EXERCISE AIM:
Scan the data below and pick out the lines containing the word "agent".

MATERIAL SUPPLIED:
════

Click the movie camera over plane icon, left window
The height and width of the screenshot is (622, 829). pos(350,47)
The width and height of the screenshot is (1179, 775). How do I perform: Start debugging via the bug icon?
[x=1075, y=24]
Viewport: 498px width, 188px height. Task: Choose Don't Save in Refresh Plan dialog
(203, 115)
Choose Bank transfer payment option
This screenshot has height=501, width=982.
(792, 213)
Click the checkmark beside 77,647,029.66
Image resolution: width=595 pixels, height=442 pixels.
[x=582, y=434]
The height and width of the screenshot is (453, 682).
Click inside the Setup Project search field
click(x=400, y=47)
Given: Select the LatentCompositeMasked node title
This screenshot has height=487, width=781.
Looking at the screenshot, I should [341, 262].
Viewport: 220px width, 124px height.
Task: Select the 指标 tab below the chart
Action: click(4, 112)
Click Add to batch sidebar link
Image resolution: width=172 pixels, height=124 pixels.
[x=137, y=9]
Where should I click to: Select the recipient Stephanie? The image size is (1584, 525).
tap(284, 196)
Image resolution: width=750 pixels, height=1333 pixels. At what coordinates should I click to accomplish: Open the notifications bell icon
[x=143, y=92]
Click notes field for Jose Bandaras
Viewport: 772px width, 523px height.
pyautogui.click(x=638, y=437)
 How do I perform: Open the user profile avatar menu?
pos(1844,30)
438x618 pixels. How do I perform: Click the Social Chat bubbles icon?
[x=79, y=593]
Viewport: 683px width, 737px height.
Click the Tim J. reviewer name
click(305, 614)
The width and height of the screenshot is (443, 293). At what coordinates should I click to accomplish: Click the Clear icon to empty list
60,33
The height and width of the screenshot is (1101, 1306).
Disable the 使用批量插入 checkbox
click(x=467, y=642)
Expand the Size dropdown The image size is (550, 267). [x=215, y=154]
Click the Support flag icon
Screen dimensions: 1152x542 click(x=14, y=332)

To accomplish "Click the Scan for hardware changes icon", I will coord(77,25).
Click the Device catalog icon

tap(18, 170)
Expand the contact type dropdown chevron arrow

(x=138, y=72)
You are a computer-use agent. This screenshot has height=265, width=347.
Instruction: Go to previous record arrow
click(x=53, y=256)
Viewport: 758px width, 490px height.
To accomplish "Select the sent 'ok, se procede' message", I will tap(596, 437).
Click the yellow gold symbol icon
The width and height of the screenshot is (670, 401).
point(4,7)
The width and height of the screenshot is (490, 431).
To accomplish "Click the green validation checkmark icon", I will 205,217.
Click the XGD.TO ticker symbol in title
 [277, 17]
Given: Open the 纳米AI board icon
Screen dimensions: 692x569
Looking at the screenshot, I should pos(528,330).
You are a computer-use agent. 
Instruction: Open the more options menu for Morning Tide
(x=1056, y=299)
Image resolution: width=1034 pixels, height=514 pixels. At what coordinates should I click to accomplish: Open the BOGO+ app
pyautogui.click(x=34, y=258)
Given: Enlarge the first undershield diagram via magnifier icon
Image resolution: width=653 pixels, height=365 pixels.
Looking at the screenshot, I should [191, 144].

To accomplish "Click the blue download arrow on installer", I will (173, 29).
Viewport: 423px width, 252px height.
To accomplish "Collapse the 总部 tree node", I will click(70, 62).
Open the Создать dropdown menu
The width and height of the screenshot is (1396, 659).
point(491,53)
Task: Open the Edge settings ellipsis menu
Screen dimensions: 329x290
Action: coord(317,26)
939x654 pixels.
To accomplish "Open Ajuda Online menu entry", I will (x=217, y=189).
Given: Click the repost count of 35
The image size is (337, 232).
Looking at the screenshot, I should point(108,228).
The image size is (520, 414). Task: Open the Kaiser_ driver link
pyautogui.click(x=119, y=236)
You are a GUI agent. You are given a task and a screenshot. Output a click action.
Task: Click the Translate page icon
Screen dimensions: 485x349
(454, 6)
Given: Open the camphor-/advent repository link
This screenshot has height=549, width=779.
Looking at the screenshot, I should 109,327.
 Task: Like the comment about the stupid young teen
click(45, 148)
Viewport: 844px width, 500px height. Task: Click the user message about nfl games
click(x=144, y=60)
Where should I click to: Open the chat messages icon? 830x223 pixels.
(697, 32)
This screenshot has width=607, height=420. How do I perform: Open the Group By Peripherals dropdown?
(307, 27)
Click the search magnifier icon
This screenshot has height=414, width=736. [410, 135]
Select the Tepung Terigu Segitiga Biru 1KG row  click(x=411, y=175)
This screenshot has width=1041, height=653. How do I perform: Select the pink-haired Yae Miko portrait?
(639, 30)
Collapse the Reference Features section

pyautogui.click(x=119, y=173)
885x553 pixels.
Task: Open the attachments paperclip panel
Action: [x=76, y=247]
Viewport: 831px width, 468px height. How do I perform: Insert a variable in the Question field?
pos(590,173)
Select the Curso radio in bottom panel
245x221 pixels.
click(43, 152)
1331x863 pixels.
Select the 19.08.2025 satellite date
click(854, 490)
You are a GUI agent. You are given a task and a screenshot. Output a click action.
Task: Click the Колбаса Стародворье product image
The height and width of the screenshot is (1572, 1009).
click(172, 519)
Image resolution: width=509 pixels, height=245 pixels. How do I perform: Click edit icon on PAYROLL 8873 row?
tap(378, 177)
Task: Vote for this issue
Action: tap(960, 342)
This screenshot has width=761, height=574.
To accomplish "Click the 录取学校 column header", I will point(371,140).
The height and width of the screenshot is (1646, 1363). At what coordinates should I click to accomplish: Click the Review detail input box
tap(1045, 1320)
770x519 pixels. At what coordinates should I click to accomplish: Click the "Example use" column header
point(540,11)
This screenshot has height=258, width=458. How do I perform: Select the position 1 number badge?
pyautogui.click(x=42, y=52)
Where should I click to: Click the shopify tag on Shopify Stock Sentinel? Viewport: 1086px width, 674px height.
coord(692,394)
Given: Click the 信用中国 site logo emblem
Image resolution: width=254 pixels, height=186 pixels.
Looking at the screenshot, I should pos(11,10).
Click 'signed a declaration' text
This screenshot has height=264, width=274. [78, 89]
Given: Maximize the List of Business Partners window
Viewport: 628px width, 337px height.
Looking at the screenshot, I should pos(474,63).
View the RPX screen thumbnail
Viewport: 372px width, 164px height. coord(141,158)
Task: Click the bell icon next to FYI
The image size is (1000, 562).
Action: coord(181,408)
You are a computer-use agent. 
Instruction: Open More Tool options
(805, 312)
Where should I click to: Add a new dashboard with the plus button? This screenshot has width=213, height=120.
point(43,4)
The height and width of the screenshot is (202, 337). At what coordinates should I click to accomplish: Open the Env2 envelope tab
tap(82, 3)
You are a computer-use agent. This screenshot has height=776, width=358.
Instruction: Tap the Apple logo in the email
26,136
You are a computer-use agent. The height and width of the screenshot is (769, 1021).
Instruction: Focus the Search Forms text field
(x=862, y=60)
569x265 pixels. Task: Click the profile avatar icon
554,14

════

FINAL ANSWER:
You are a computer-use agent. This screenshot has height=265, width=347.
You are a computer-use agent. 
You are a GUI agent. You are given a task and a screenshot. Output a click action.
You are a GUI agent. You are given a task and a screenshot. Output a click action.
You are a computer-use agent. 
You are a computer-use agent. This screenshot has height=776, width=358.
You are a computer-use agent. The height and width of the screenshot is (769, 1021).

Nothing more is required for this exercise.